These will later be used to prove the actual refinement lemmas
›
lemma ivl_α_empty_list[simp]: "ivl_α [] = {}" by (simp add: ivl_α_def)
lemma ivl_α_Cons[simp]: "ivl_α (iv#ivls) = iv ∪ ivl_α ivls"
by (auto simp: ivl_α_def)
lemma ivl_α_append[simp]: "ivl_α (ivl⇩1@ivl⇩2) = ivl_α ivl⇩1 ∪ ivl_α ivl⇩2"
by (auto simp: ivl_α_def)
lemma in_ivl_α_conv: "x∈ivl_α ivl ⟷ (∃iv∈set ivl. x∈iv)"
unfolding ivl_α_def
by (auto)
lemma iv_dj_ivl_α_conv: "s ∩ ivl_α ivl = {} ⟷ (∀s'∈set ivl. s ∩ s' = {})"
by (auto 0 3 simp: in_ivl_α_conv)
lemma in_set_ivls_α: "s∈set ivl ⟹ s ⊆ ivl_α ivl"
by (auto simp: in_set_conv_decomp)
lemma ivl_α_dj_conv: "ivl_α ivl⇩1 ∩ ivl_α ivl⇩2 = {} ⟷ (∀s∈set ivl⇩1. ∀s'∈set ivl⇩2. s ∩ s' = {})"
by (auto 0 4 simp: in_set_conv_decomp in_ivl_α_conv)
lemma ivl_invar_empty_list[simp]: "ivl_invar []" by (simp add: ivl_invar_def)
lemma ivl_invar_Cons[simp]: "ivl_invar (s#ivl) ⟷ s≠{} ∧ finite s ∧ s ∩ ivl_α ivl = {} ∧ ivl_invar ivl"
unfolding ivl_invar_def
apply (intro conjI iffI)
subgoal by (auto 0 3 simp: in_ivl_α_conv iv_dj_ivl_α_conv)
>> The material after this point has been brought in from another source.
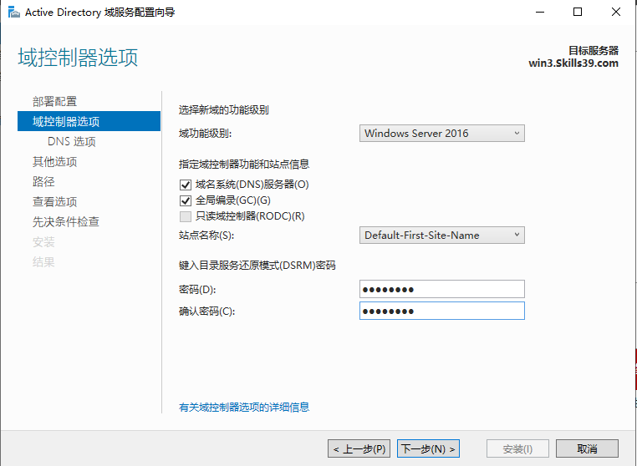Uncheck the 全局编录(GC) checkbox
637x466 pixels.
(186, 200)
subgoal by (auto 0 3 simp: in_ivl_α_conv iv_dj_ivl_α_conv)
subgoal apply (simp add: in_ivl_α_conv iv_dj_ivl_α_conv) by auto
subgoal by (auto 0 3 simp: in_ivl_α_conv iv_dj_ivl_α_conv)
subgoal by (auto 0 3 simp: in_ivl_α_conv iv_dj_ivl_α_conv)
subgoal by (auto 0 3 simp: in_ivl_α_conv iv_dj_ivl_α_conv)
subgoal by (auto 0 3 simp: in_ivl_α_conv iv_dj_ivl_α_conv)
subgoal by (auto 0 3 simp: in_ivl_α_conv iv_dj_ivl_α_conv)
subgoal by (auto 0 3 simp: in_ivl_α_conv iv_dj_ivl_α_conv)
subgoal by (auto 0 3 simp: in_ivl_α_conv iv_dj_ivl_α_conv)
subgoal by (auto 0 3 simp: in_ivl_α_conv iv_dj_ivl_α_conv)
done
lemma ivl_invar_append[simp]: "ivl_invar (ivls⇩1@ivls⇩2) ⟷ ivl_invar ivls⇩1 ∧ ivl_invar ivls⇩2 ∧ ivl_α ivls⇩1 ∩ ivl_α ivls⇩2 = {}"
unfolding ivl_invar_def
apply (intro conjI iffI)
subgoal by auto
subgoal by auto
subgoal by auto
subgoal by auto
subgoal by simp
subgoal by auto
subgoal by auto
subgoal by auto
subgoal apply (auto simp: in_ivl_α_conv) by (metis disjoint_iff)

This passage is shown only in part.